### AIM OF THE EXERCISE
Your task is to retype, exactly and without pictures, the line holding "Image resolution: width=1531" and each line that follows it to the end of the entries.

### DATA SUPPLIED
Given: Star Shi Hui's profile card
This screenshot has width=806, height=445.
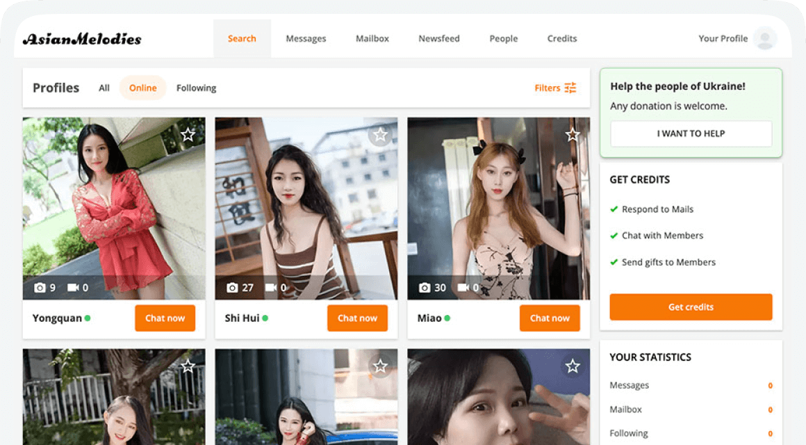Looking at the screenshot, I should (380, 135).
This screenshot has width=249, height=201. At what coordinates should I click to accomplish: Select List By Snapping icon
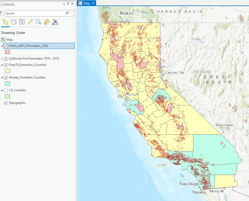38,22
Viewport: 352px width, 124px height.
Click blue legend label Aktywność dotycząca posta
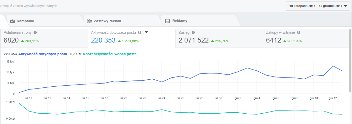pyautogui.click(x=43, y=54)

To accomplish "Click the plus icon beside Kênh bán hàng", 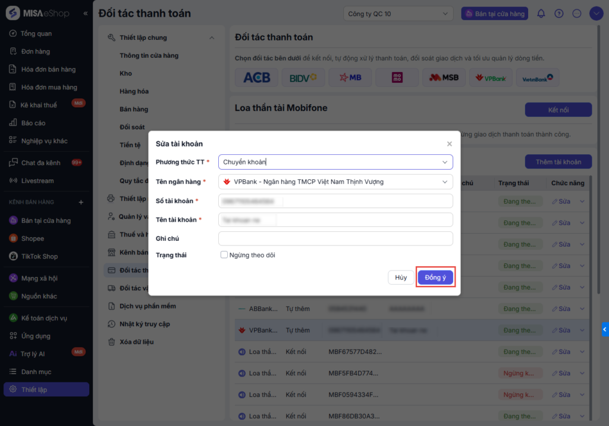I will click(x=81, y=202).
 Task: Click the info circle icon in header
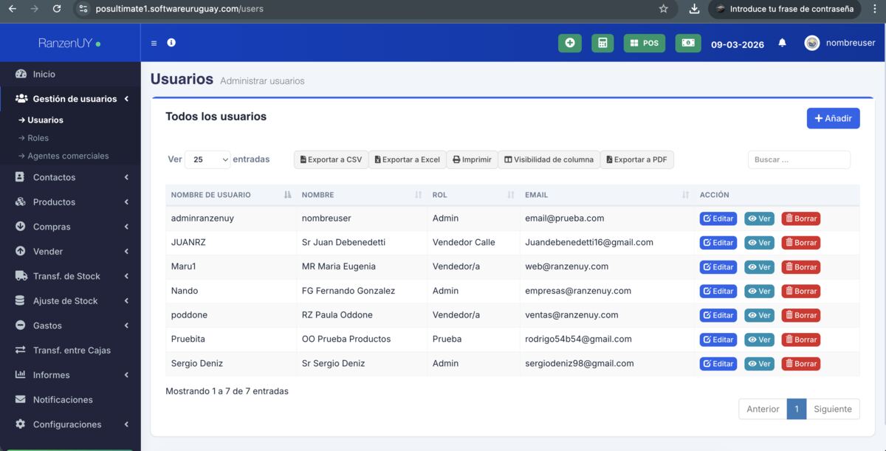tap(171, 43)
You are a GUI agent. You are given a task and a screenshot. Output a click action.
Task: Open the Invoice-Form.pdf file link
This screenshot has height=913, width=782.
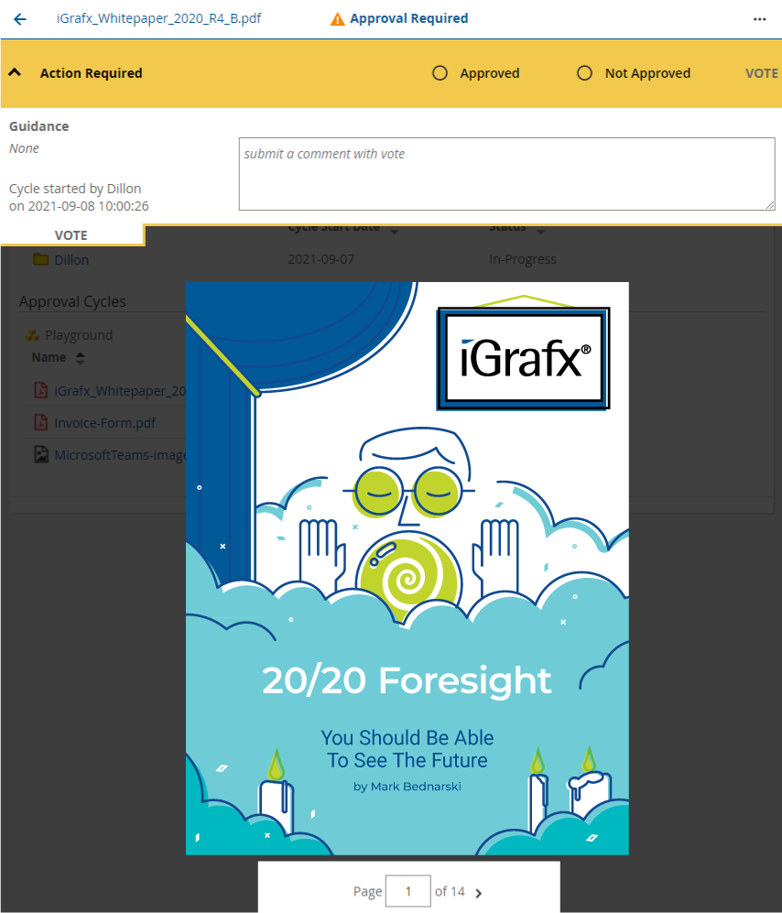pyautogui.click(x=104, y=423)
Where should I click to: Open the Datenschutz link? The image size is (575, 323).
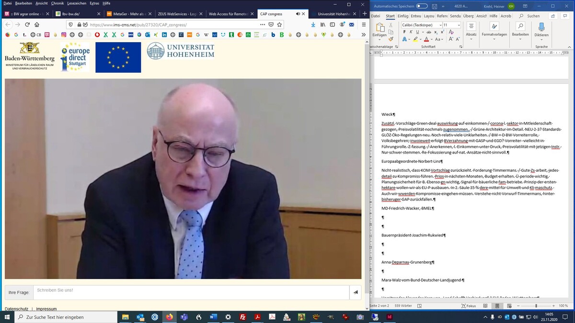[16, 309]
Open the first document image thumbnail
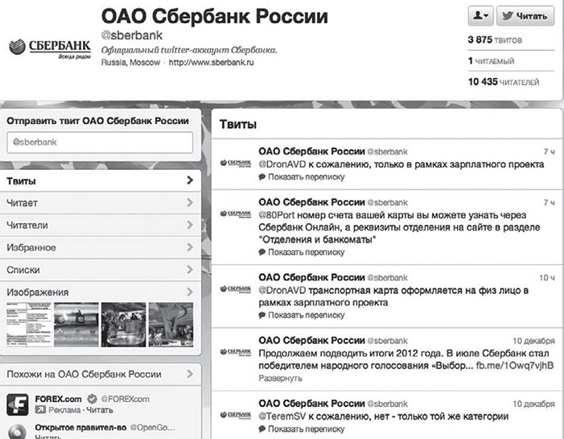This screenshot has height=439, width=564. (29, 325)
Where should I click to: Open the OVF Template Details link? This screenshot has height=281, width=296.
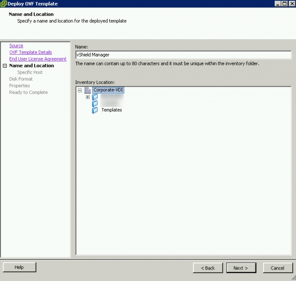point(31,52)
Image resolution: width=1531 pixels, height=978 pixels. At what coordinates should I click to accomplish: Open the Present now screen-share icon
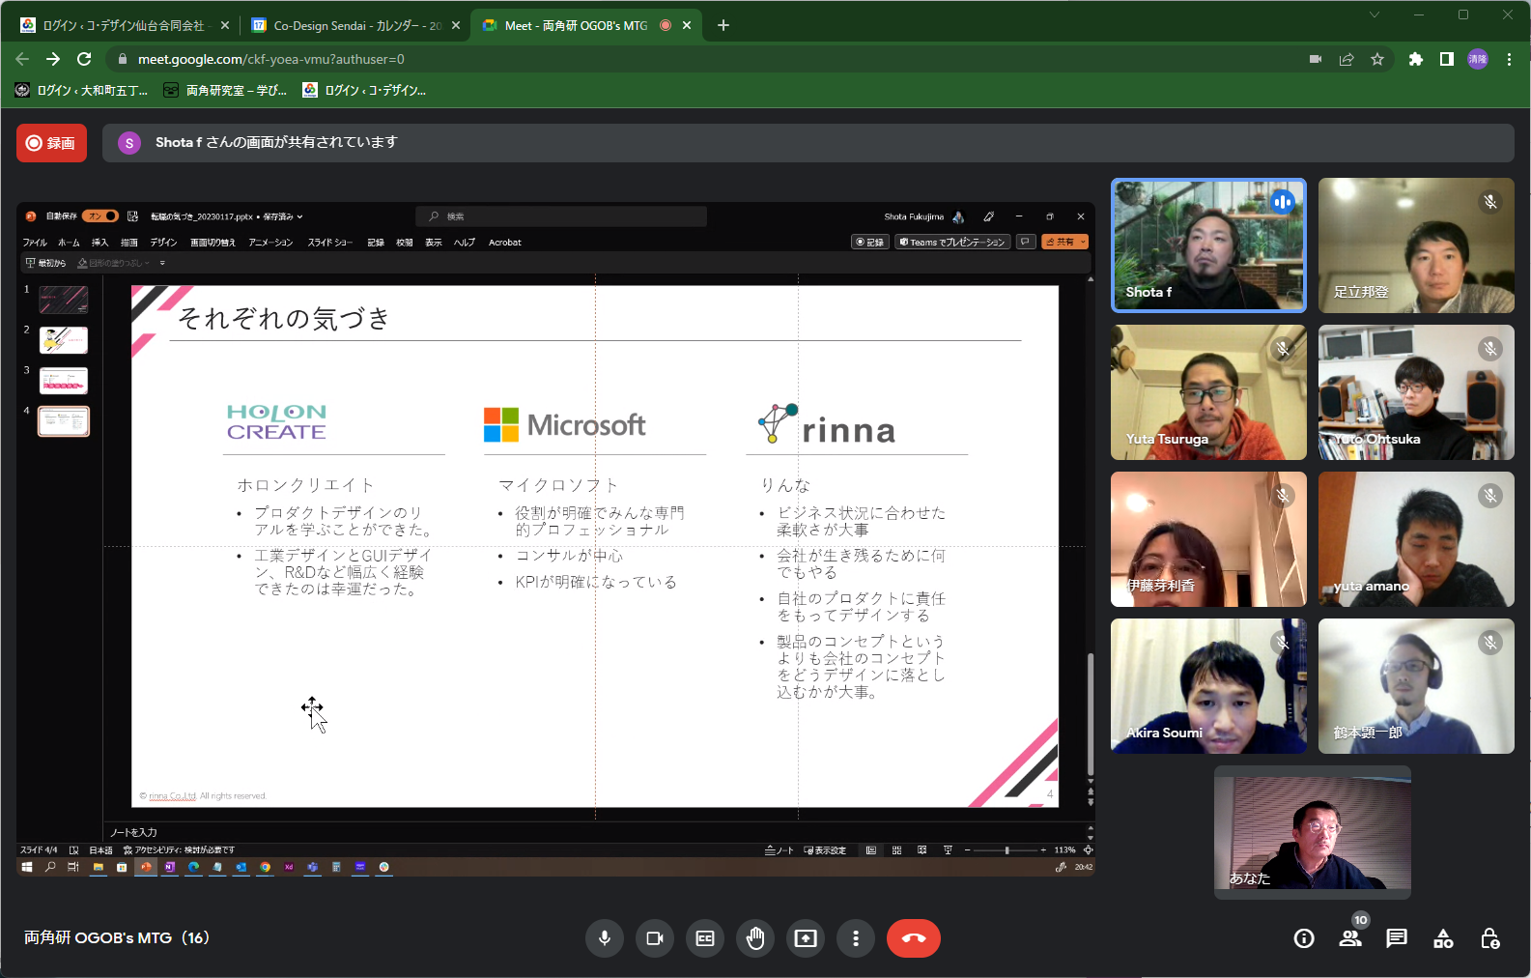click(806, 938)
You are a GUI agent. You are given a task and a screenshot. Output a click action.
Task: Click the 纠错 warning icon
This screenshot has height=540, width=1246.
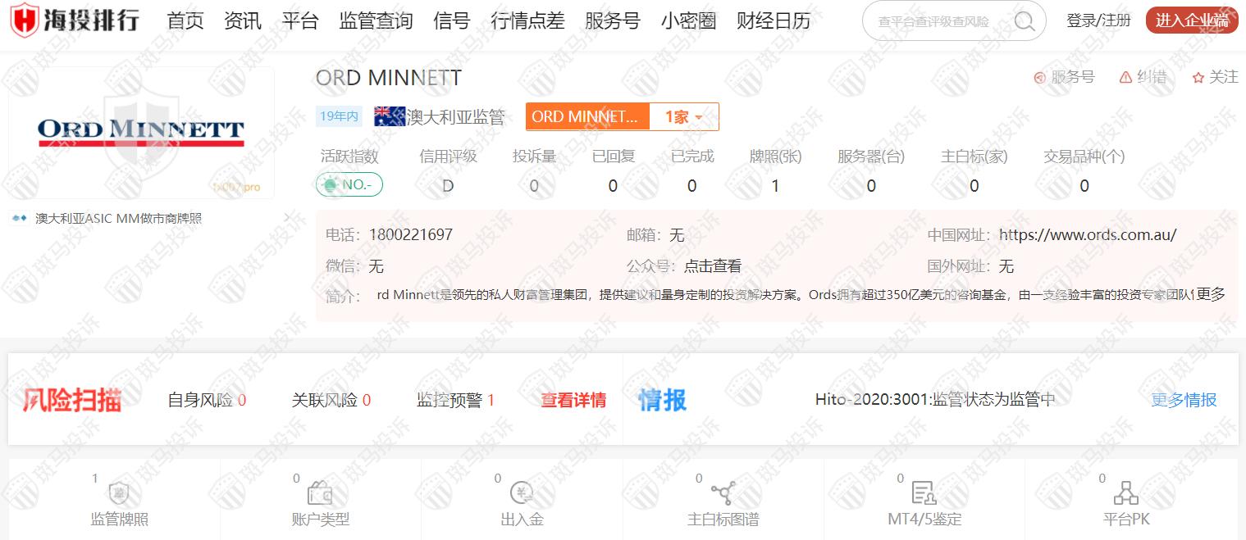click(x=1125, y=77)
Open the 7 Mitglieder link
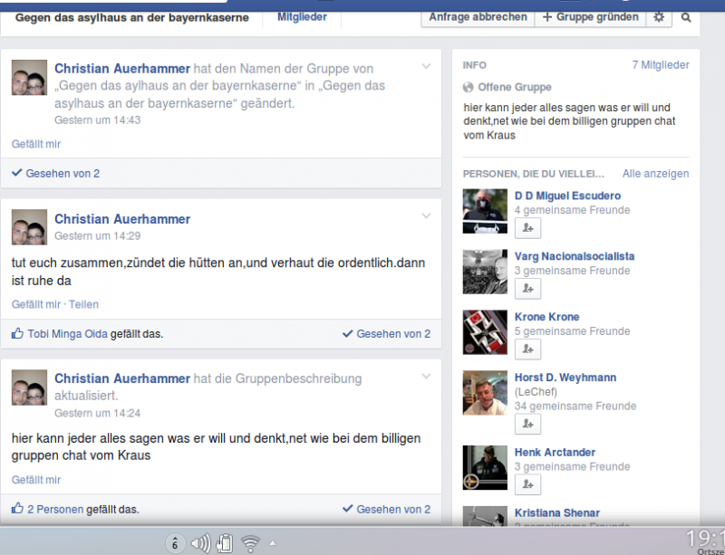This screenshot has width=725, height=555. (660, 65)
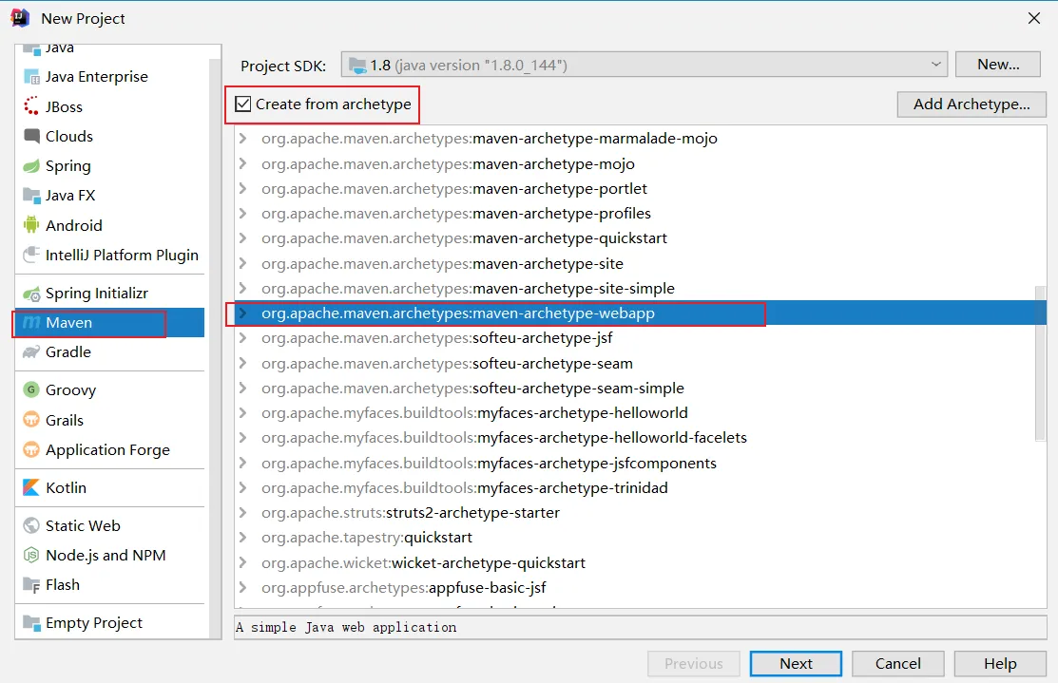The image size is (1058, 683).
Task: Select the Groovy project icon
Action: [x=31, y=390]
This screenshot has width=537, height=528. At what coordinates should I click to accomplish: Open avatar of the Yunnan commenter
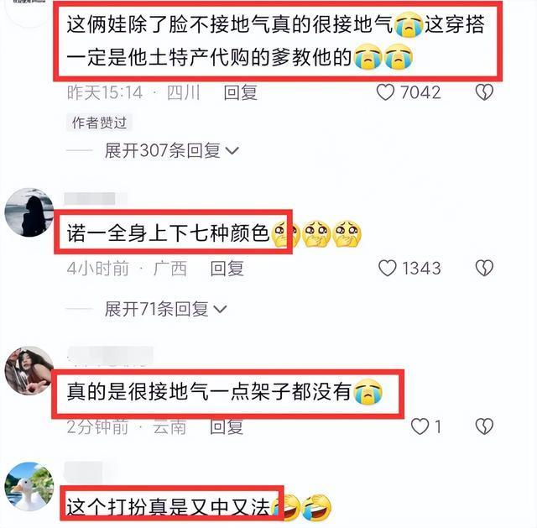coord(29,371)
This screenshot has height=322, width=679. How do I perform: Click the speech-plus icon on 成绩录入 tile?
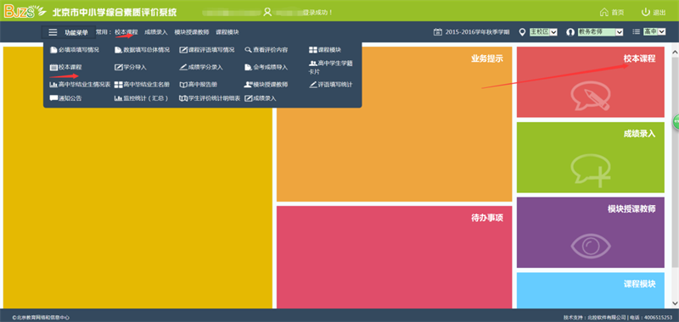[x=591, y=171]
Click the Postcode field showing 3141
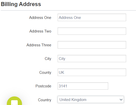The image size is (136, 105). (x=83, y=86)
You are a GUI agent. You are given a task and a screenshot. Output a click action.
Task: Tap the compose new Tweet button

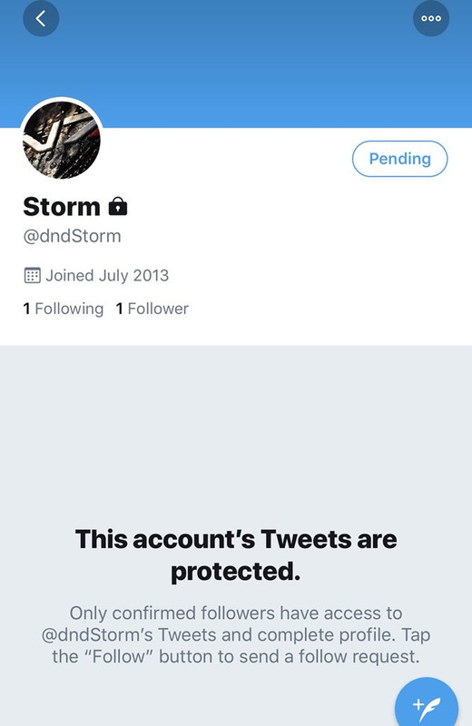click(x=427, y=706)
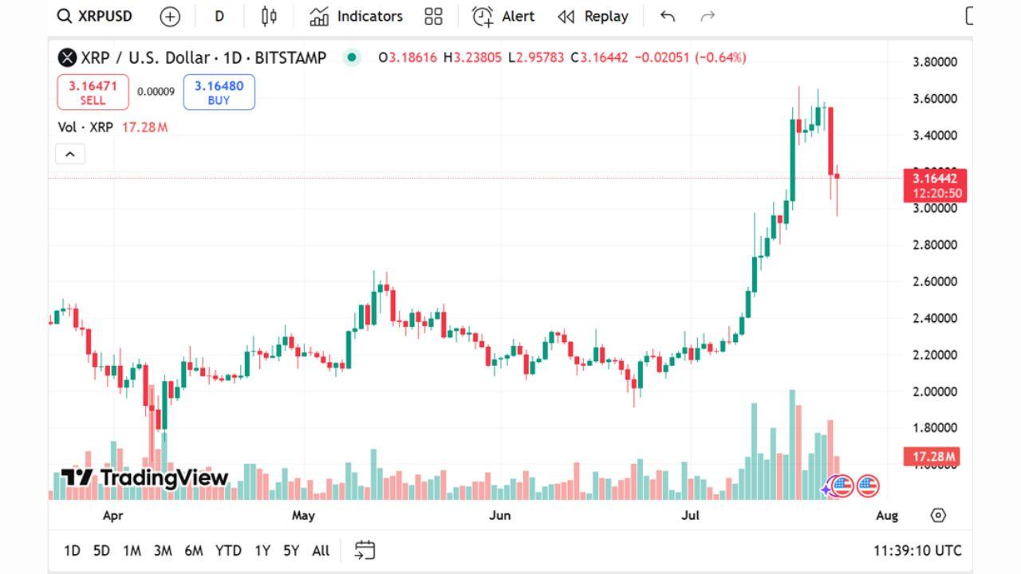Screen dimensions: 1021x574
Task: Create a new Alert
Action: (503, 16)
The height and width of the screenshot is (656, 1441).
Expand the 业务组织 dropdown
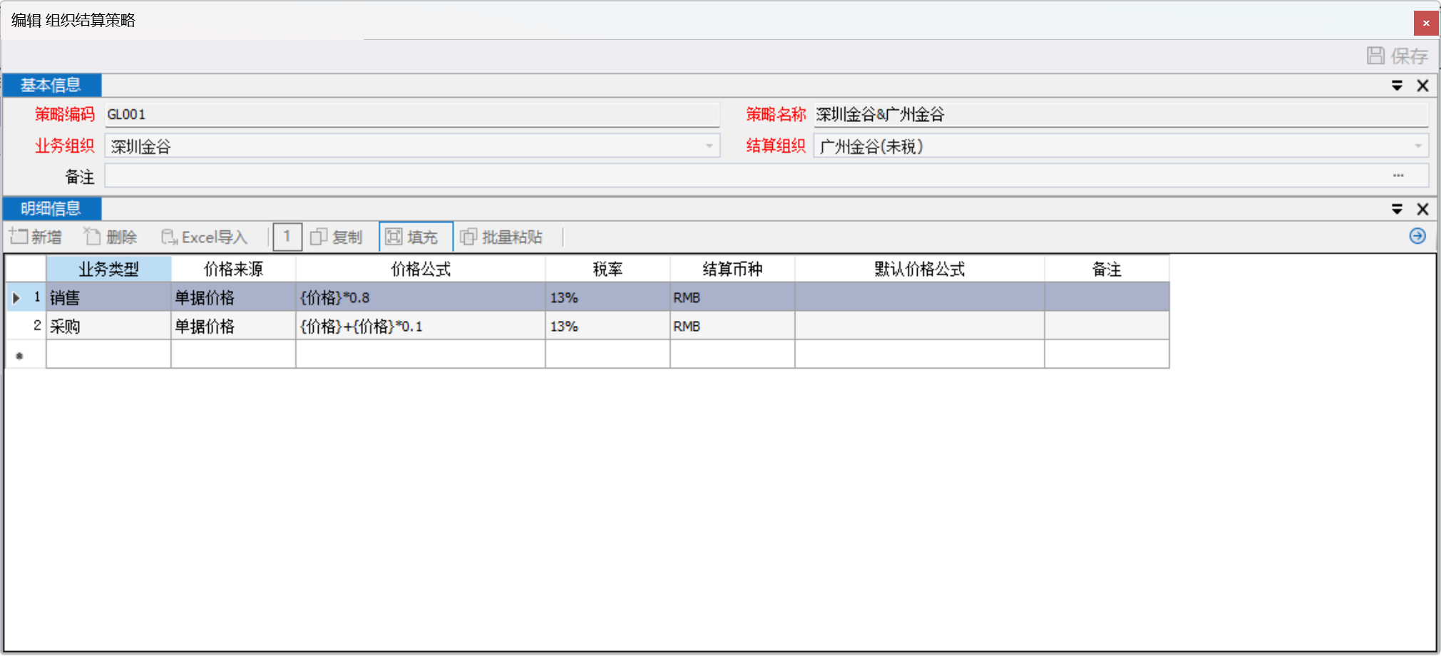tap(709, 146)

### ANSWER TO THIS TASK
Image resolution: width=1531 pixels, height=978 pixels. At what coordinates should I click to accomplish: Open the Present now screen-share icon
click(806, 938)
You are a GUI agent. You are given a task and a screenshot. Output a click action.
Task: Click the 纠错 warning icon
This screenshot has height=540, width=1246.
click(x=1125, y=77)
Open the 7 Mitglieder link
This screenshot has width=725, height=555. (660, 65)
The image size is (1058, 683).
Task: Select the Groovy project icon
Action: [x=31, y=390]
This screenshot has width=537, height=528. At what coordinates should I click to accomplish: Open avatar of the Yunnan commenter
coord(29,371)
This screenshot has height=322, width=679. How do I perform: Click the speech-plus icon on 成绩录入 tile?
[x=591, y=171]
Click the Postcode field showing 3141
The image size is (136, 105). (x=83, y=86)
You are a GUI agent. You are given a task and a screenshot. Output a click action.
Task: Tap the compose new Tweet button

click(x=427, y=706)
Screen dimensions: 1021x574
Task: Create a new Alert
Action: (503, 16)
The height and width of the screenshot is (656, 1441).
Expand the 业务组织 dropdown
tap(709, 146)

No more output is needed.